:: Work item ::
Write out exactly the lines below that run from the one containing "Task: Click the 2018-12-22 x-axis date label" through the one containing "Image resolution: width=1460", both included, with no other lines.

:: Study material ::
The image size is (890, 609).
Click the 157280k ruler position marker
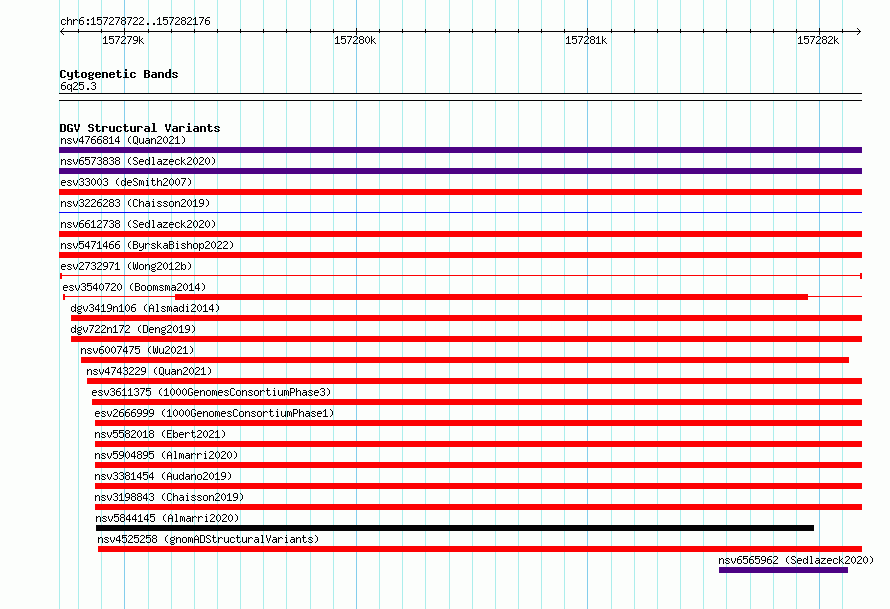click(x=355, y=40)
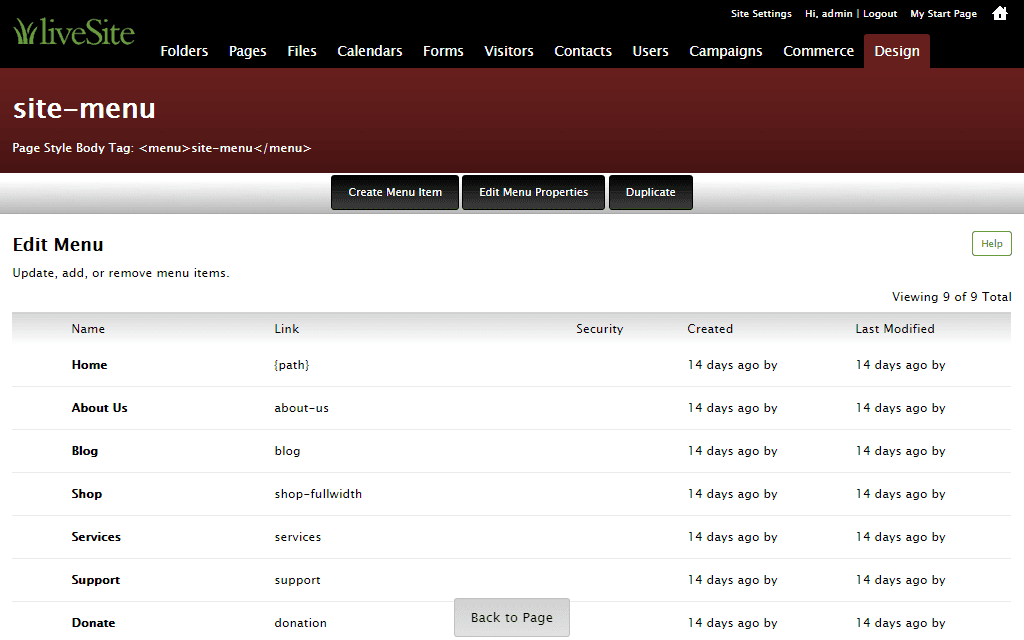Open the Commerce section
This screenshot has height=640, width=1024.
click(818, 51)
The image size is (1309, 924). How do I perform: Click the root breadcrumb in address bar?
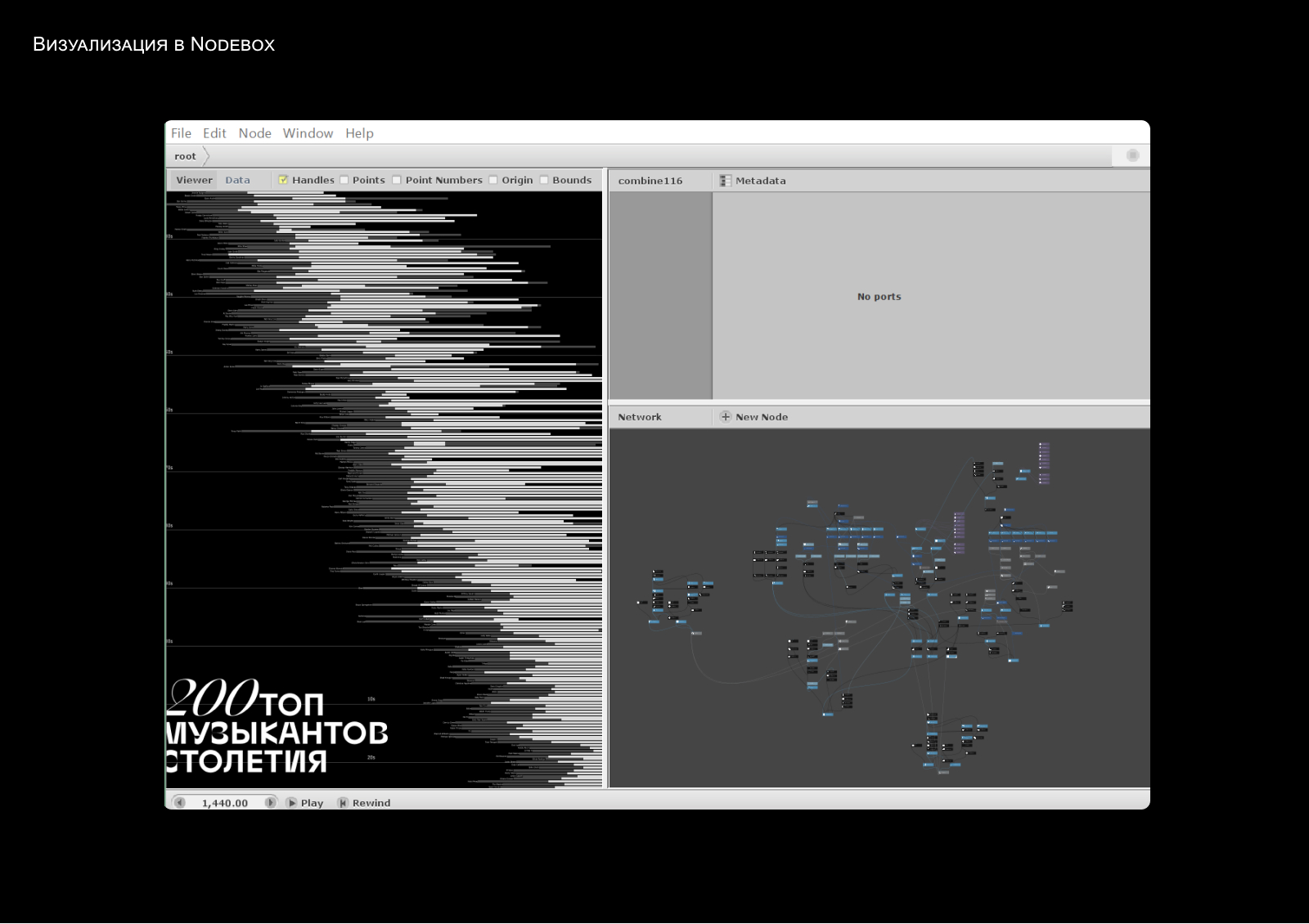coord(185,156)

---

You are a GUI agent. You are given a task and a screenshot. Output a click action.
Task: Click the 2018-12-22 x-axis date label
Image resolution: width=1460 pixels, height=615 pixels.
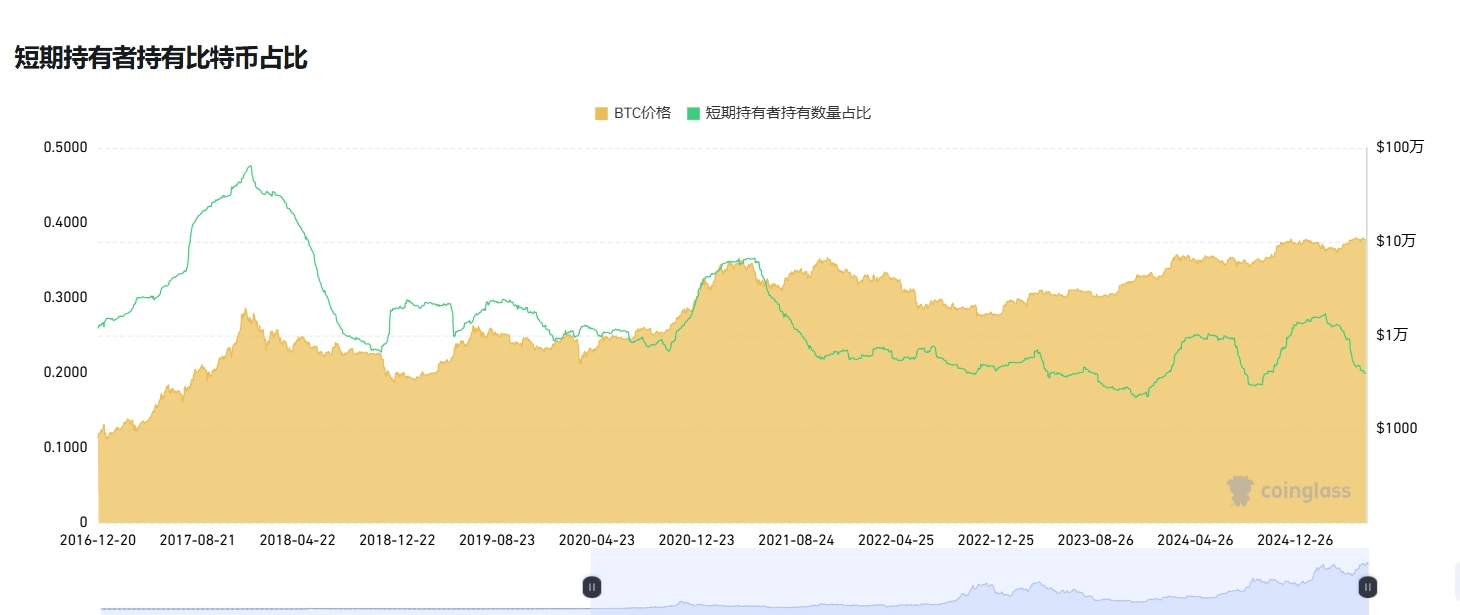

:: Solution below ::
Task: Click the 2018-12-22 x-axis date label
Image resolution: width=1460 pixels, height=615 pixels.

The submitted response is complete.